Unraveling the Mystery of Scaling Laws: Part I
arxiv(2024)
摘要
Scaling law principles indicate a power-law correlation between loss and
variables such as model size, dataset size, and computational resources
utilized during training. These principles play a vital role in optimizing
various aspects of model pre-training, ultimately contributing to the success
of large language models such as GPT-4, Llama and Gemini.
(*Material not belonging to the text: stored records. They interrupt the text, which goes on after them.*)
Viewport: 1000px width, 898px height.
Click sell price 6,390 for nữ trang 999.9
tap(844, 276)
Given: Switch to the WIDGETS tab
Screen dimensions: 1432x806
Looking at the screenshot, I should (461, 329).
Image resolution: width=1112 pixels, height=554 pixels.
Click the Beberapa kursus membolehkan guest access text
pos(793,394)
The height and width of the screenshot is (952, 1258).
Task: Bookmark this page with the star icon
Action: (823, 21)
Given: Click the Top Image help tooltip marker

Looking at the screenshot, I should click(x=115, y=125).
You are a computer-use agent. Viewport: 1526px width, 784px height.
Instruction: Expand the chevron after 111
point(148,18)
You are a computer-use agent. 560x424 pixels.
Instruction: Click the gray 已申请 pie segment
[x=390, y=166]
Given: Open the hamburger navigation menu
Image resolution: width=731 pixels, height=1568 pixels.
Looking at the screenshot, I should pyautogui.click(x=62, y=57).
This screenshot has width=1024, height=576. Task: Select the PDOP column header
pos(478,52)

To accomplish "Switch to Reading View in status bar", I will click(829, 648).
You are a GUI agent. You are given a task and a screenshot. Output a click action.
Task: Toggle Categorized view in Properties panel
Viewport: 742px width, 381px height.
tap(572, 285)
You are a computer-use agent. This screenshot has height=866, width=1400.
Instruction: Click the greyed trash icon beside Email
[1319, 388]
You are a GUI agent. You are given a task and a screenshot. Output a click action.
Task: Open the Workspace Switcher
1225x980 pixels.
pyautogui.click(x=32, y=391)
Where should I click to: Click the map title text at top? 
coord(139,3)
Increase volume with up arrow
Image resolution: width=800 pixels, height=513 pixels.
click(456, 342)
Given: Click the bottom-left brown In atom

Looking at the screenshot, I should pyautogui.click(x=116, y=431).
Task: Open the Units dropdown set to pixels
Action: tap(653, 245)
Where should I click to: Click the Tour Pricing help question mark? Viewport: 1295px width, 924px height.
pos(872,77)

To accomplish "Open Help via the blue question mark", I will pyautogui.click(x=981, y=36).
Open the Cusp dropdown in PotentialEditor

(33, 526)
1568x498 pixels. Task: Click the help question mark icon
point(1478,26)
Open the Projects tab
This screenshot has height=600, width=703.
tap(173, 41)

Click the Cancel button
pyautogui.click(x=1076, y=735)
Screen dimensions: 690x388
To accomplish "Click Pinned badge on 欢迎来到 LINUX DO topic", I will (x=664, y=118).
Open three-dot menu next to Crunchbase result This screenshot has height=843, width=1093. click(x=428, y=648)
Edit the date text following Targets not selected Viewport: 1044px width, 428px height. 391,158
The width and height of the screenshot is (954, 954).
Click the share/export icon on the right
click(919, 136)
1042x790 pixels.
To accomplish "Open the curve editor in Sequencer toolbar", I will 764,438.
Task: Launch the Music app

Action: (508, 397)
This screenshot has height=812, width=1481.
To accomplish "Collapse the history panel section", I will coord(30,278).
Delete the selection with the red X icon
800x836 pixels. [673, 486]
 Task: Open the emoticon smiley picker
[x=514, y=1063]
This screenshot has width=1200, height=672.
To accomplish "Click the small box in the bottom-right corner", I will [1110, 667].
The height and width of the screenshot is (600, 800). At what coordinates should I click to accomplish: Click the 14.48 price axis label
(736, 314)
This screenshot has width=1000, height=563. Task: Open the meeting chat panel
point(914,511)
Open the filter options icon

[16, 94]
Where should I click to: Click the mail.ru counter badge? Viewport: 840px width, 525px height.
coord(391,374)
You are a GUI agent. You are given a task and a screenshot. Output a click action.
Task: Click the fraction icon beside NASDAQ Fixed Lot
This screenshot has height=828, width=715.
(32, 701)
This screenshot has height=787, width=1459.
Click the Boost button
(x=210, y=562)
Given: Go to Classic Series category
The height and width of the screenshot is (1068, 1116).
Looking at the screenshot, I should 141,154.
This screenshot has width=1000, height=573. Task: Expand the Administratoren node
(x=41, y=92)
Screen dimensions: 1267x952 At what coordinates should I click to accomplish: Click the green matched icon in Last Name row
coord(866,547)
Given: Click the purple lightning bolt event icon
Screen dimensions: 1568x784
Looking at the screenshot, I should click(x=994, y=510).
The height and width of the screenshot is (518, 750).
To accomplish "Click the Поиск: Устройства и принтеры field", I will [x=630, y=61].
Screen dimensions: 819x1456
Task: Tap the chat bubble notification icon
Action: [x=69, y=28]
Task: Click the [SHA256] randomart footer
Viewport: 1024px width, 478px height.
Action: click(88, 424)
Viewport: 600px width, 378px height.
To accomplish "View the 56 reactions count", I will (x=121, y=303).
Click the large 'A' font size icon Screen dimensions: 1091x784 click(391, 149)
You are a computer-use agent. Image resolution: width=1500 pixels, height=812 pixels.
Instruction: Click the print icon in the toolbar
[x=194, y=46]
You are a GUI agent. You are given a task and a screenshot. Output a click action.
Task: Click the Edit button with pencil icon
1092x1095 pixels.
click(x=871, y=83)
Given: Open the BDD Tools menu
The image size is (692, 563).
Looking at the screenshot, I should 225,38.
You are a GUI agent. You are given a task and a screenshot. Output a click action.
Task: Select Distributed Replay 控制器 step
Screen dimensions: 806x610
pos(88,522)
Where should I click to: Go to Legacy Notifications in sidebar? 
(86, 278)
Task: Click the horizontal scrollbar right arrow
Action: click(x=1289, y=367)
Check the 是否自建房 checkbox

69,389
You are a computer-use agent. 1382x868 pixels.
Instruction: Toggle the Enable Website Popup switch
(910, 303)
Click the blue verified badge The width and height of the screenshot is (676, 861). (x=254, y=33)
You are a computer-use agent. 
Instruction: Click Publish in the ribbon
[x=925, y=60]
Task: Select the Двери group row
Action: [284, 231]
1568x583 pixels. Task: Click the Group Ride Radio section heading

However, the original
scaling law paper by OpenAI did not disclose the complete details necessary to
derive the precise scaling law formulas, and their conclusions are only based
on models containing up to 1.5 billion parameters. Though some subsequent works
attempt to unveil these details and scale to larger models, they often neglect
the training dependency of important factors such as the learning rate, context
length and batch size, leading to their failure to establish a reliable formula
for predicting the test loss trajectory. In this technical report, we confirm
that the scaling law formulations proposed in the original OpenAI paper remain
valid when scaling the model size up to 33 billion, but the constant
coefficients in these formulas vary significantly with the experiment setup. We
meticulously identify influential factors and provide transparent, step-by-step
instructions to estimate all constant terms in scaling-law formulas by training
on models with only 1M 60M parameters. Using these estimated formulas, we
showcase the capability to accurately predict various attributes for models
with up to 33B parameters before their training, including (1) the minimum
possible test loss; (2) the minimum required training steps and processed
tokens to achieve a specific loss; (3) the critical batch size with an optimal
time/computation trade-off at any loss value; and (4) the complete test loss
trajectory with arbitrary batch size.